*PROBLEM STATEMENT:* Can you copy out the rows below word for word, starting with the first line and going on through the line that contains "[x=266, y=183]"?

*MATERIAL SHOWN:*
——
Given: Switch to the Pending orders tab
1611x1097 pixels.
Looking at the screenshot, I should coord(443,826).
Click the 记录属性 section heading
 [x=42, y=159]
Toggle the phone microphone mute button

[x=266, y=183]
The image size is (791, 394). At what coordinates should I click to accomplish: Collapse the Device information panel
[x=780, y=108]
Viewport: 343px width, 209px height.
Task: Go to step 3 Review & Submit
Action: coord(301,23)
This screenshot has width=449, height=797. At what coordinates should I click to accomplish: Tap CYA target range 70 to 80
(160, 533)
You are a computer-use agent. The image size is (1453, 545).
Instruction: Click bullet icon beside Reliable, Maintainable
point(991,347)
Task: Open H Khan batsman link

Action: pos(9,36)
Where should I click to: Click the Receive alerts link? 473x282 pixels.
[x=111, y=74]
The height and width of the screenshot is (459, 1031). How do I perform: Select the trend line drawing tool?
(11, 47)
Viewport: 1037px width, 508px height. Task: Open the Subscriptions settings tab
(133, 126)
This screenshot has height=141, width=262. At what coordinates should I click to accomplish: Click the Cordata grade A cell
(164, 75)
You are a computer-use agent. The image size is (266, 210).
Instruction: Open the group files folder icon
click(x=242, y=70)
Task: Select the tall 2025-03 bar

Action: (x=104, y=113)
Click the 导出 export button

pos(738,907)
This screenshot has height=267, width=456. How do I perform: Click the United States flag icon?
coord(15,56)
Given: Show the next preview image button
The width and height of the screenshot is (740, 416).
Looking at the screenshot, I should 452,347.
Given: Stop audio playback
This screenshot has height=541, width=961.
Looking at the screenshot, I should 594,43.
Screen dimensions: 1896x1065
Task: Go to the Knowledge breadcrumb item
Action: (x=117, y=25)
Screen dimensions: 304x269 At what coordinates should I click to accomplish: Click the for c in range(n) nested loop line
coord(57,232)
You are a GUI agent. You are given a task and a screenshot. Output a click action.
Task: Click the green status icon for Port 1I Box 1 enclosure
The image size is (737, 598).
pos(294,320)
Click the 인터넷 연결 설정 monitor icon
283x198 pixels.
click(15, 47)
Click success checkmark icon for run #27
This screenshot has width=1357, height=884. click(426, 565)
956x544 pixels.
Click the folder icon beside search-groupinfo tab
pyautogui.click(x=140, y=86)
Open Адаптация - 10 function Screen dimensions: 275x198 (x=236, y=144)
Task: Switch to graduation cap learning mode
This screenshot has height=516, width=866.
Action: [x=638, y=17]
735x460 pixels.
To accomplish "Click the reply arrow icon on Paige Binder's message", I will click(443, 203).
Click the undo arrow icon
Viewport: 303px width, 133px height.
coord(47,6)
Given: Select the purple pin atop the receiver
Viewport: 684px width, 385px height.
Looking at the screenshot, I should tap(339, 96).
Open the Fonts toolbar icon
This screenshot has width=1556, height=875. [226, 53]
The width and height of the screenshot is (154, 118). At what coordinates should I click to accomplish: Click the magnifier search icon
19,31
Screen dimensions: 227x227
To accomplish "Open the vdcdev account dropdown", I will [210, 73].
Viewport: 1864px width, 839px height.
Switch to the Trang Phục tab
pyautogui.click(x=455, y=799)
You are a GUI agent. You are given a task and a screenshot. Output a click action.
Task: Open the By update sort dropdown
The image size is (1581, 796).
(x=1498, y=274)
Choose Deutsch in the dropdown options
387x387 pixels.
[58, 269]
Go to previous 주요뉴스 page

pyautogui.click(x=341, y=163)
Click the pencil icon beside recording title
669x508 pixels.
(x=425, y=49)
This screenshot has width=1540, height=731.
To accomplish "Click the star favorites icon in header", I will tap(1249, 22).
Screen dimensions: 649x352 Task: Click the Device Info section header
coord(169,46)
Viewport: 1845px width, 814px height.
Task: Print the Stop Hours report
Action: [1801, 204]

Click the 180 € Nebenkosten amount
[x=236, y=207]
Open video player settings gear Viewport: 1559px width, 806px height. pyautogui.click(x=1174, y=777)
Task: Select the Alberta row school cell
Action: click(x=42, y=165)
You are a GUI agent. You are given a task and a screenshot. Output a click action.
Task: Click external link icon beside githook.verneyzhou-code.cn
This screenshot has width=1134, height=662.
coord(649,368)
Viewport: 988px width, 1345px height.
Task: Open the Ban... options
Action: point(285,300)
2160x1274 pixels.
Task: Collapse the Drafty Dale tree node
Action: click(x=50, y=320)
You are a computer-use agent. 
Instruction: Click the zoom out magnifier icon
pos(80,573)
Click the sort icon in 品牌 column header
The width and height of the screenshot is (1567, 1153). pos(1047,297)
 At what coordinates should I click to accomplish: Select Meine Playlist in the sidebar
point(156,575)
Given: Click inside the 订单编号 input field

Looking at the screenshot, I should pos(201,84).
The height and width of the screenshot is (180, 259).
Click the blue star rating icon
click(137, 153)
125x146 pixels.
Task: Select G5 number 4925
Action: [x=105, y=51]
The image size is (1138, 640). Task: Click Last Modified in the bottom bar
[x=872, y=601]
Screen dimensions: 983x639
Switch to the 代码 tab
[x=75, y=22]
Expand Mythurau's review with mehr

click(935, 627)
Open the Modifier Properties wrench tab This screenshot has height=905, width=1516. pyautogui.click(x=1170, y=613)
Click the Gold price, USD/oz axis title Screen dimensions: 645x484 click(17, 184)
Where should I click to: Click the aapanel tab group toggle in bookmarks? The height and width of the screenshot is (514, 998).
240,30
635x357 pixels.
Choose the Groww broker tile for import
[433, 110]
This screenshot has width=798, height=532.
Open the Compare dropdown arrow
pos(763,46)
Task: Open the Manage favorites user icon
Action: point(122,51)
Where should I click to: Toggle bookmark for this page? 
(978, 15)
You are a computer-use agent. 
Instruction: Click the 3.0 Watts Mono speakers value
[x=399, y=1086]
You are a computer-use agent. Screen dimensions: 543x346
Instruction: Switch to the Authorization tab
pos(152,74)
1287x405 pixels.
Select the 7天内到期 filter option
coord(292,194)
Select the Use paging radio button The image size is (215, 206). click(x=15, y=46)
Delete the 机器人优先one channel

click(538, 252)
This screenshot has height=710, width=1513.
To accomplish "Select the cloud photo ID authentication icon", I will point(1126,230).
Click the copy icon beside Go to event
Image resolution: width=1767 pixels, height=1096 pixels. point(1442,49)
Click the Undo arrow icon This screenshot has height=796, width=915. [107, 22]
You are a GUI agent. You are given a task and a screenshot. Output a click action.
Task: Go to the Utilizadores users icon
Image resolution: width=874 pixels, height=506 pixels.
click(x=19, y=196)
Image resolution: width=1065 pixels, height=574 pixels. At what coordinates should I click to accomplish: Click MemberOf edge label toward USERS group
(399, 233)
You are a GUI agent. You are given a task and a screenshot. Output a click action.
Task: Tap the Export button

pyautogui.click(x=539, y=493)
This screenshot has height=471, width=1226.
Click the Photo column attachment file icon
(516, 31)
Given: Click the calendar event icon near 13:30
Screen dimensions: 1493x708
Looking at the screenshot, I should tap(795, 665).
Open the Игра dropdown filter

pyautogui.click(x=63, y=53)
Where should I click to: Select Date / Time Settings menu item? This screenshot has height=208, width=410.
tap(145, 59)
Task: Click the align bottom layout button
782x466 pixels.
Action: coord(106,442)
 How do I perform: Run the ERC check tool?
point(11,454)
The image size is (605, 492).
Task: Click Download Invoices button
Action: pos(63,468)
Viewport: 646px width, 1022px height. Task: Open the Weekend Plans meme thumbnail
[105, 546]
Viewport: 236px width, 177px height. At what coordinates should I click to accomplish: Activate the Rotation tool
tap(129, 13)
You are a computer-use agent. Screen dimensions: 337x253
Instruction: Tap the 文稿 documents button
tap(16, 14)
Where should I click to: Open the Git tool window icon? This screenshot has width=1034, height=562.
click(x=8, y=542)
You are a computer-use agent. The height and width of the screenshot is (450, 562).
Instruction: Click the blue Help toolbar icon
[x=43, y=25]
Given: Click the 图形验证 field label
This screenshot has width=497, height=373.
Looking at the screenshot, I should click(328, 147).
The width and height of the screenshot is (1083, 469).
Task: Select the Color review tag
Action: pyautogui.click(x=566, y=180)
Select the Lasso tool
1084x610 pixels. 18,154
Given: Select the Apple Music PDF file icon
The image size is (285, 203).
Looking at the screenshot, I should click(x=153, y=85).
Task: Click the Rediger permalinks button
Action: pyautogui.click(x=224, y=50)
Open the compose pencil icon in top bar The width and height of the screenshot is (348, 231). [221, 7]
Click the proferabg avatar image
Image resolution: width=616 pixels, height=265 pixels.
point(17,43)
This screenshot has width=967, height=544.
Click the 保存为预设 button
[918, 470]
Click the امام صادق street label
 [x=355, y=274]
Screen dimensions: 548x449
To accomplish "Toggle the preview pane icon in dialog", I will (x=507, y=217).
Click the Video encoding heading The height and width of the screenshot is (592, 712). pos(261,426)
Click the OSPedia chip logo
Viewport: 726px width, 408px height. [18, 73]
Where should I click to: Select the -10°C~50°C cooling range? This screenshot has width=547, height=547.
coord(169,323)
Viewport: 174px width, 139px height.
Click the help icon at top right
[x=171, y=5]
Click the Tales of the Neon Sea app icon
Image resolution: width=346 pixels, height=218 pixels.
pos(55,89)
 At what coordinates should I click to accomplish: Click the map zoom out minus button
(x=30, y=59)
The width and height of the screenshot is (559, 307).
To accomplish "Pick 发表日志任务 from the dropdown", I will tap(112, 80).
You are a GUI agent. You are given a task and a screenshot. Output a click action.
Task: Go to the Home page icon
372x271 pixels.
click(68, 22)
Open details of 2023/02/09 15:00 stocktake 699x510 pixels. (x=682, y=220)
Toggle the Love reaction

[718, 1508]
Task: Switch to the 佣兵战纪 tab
——
*ANSWER IN FULL:*
Given: Switch to the Pending orders tab
1611x1097 pixels.
Looking at the screenshot, I should coord(443,826).
Click the 记录属性 section heading
 [x=42, y=159]
Toggle the phone microphone mute button

[x=266, y=183]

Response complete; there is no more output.